In these gardens, a solitary eagle, confined in a large and wide-sparred cage, forgetting the barriers round it, would, at short intervals, toss its head backward, stretch its broad wings, gaze wildly above, and springing upward, would dash itself with great force against the ceiling of its confine.

Note (c)-page 123.

DEATH OF AN EAGLE.-"The great age usually attained by this bird renders the death of one of the species rather a remarkable circumstance. On Friday last an eagle,

which had died on the preceding night at Blairquhan, was left at our office for a short time. It had been caught when very young in the policies of Blairquhan, having winged its way to that splendid demesne from the lofty crags overhanging in picturesque sublimity the first oozings from the loch whence originates our classic Doon. The eagle was upwards of thirteen years old, and the greater portion of that period it had been attached to the castle of Blairquhan, which it garrisoned in gallant style, never tolerating the domiciliary visits of any of its more tiny neighbours."-Ayr Observer.

Note (d)-page 127.

"So when I saw that flaming traveller roll,

Which Halley watched with philosophic soul."

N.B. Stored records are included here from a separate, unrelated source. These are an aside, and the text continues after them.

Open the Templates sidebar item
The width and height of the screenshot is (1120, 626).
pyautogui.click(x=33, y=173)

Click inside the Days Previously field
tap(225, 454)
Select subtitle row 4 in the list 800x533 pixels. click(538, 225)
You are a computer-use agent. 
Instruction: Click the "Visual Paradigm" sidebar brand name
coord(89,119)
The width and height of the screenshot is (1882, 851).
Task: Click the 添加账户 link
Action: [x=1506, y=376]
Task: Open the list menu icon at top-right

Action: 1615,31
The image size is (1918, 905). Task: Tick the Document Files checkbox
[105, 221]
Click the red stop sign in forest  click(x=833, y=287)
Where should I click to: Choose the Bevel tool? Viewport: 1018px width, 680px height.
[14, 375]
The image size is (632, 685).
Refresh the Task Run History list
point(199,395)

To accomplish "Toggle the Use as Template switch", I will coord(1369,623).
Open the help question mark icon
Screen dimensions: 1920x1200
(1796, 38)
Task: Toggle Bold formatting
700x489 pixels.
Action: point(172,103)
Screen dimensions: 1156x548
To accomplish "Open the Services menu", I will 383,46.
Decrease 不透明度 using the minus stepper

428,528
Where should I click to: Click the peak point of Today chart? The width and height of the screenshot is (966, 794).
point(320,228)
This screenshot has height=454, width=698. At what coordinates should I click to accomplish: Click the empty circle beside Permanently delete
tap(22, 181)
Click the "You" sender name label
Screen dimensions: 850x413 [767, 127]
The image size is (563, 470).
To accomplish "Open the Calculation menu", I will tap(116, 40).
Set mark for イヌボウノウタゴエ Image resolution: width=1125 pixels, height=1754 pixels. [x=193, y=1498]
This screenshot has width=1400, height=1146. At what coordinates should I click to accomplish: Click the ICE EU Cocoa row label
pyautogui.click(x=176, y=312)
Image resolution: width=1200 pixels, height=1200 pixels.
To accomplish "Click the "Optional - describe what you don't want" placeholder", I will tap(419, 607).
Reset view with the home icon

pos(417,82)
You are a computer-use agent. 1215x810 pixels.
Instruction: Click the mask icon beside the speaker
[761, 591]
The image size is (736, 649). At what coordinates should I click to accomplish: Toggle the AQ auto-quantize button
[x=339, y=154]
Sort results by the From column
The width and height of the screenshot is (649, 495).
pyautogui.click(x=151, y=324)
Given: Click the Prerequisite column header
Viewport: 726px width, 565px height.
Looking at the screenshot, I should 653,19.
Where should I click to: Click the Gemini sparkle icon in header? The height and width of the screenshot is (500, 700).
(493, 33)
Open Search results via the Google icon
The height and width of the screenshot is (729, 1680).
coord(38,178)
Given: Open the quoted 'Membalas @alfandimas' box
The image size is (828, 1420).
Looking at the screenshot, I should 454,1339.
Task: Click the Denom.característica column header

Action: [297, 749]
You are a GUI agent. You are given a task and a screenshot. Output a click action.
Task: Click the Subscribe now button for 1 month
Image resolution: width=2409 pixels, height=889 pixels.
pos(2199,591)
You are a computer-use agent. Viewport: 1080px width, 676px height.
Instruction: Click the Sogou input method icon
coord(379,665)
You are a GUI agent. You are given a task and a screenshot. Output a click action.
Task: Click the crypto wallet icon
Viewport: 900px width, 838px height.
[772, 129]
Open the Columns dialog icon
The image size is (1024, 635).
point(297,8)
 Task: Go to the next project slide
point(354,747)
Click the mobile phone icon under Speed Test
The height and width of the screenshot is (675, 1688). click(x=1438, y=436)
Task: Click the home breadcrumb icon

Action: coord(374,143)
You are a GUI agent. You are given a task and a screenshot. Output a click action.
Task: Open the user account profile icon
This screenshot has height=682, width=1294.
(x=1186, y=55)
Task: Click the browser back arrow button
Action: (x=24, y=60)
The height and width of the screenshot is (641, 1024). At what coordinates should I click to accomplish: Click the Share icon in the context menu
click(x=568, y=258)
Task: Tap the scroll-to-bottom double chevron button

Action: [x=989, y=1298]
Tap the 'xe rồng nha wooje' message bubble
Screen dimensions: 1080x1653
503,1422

This comet, first discovered by Halley, has created great excitement among the learned, as its eccentric motions cannot be perfectly followed through the heavens, and yet it returns every seventy-two years.

Note (e)-page 128.

"Even as the curious aloe opes its breast
A moment when a century has fled."

A plant originally brought from America, which only blossoms once in a hundred years. This plant, however, has had many strange stories told of it, something like those told about the chamelion, the colour of which I never yet saw change in any way.

There is, I humbly think, something yet to be discovered in flowers;—we have our connecting links both in animal and vegetable life, and may there not be--from what we already know of the periods which flowers live-certain measurements of time, from an hour to a century. This idea might repay the research of the botanist.

Botany appears, above all things, to show the unlimited power of God! It is wonderful in beauty, unending in variety, and almost worthy of worship.

Note (f)-page 129.

"Like thine own mystic self, whose radiant locks

Are shorn and fewer," &c.

It is allowed by all astronomers, that this strange comet appears to be growing smaller and less brilliant each time it appears.

Note (g)-page 137.

"I'm Neptune, the monarch of Ocean."

This song is the musical property of William Hawes, music-seller, &c., 355, Strand, London.

Note (h) - page 140.

"So waking from a dream, I gazed around,

And felt mine eye-balls sealed in gloom profound!"

The causes of blindness are to be referred chiefly to the diseases and injuries of the organ of vision.